Can prenuptial or cohabitation agreements influence how assets are divided?

Can prenuptial or cohabitation agreements influence how assets are divided?

Prenuptial or cohabitation agreements can have a significant impact on how assets and debts are divided in the event of a separation or divorce. These agreements are legal contracts entered into by a couple before marriage or cohabitation, outlining how their assets and debts will be distributed should the relationship end.

In British Columbia

In BC, such agreements are governed by the BC Family Law Act. Courts usually uphold these agreements so long as they are fair, entered into freely without undue pressure, and both parties had independent legal advice at the time of signing.

In Alberta

In Alberta, prenuptial and cohabitation agreements fall under the Family Property Act and similar principles apply.

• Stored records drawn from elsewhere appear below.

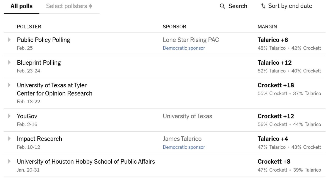Click the POLLSTER column header

[x=29, y=27]
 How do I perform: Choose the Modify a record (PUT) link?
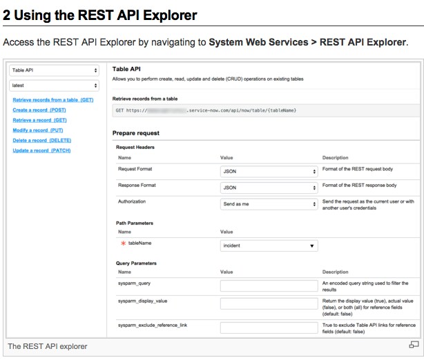39,130
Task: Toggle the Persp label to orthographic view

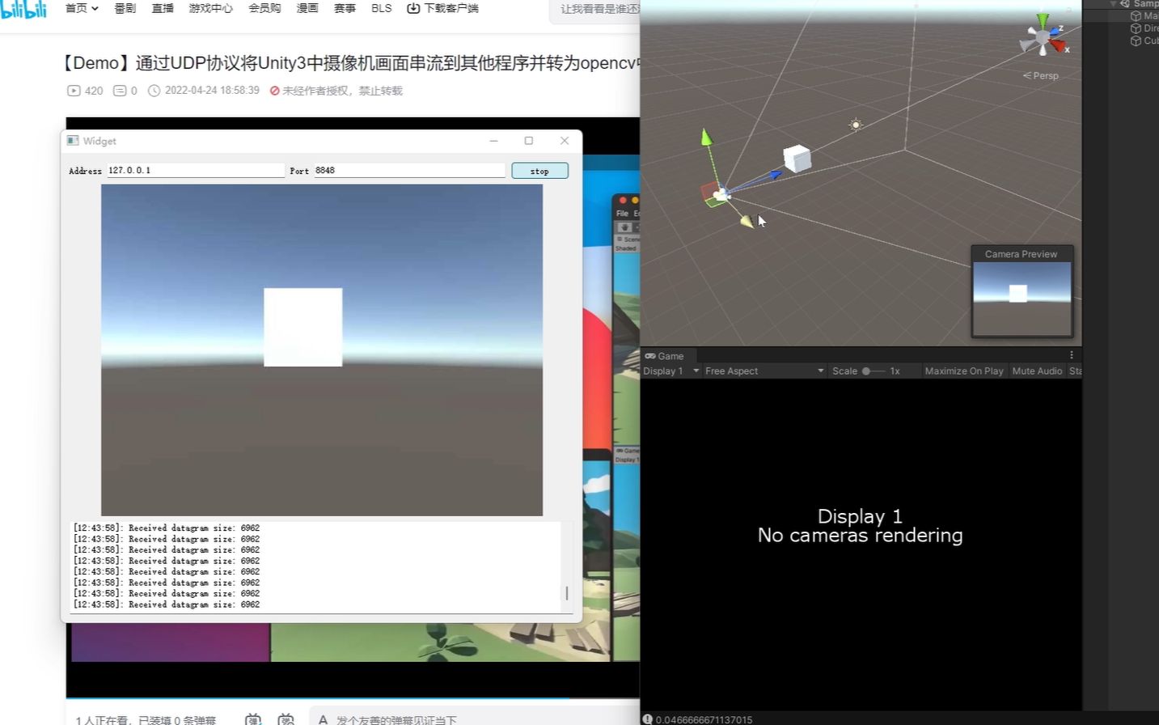Action: 1041,75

For the agreement to be enforceable, both parties should have received independent legal advice, and the contract must have been entered into without coercion or misrepresentation.

Important Considerations

  • Disclosure - for the agreement to be enforceable, both parties must have provided complete financial disclosure at the time the contract was established. Alternatively, the agreement can include a specific clause stating that both parties have knowingly chosen to proceed without full financial disclosure; however, it will be important to include a certificate of independent legal advice confirming that each party has received legal advice and has chosen to enter the agreement, even in the absence of complete financial disclosure.
  • Changes in Circumstances - courts may consider significant changes in circumstances (like having children) when deciding whether to uphold an agreement.
  • Legal Review - to ensure enforceability, it’s advisable to have the agreement reviewed periodically, especially after major life events.

In summary, prenuptial or cohabitation agreements can indeed influence the division of assets and debts, but their enforceability can depend on various factors like fairness, full disclosure, and changes in circumstances. Always consult a family lawyer to assess the validity and implications of such agreements.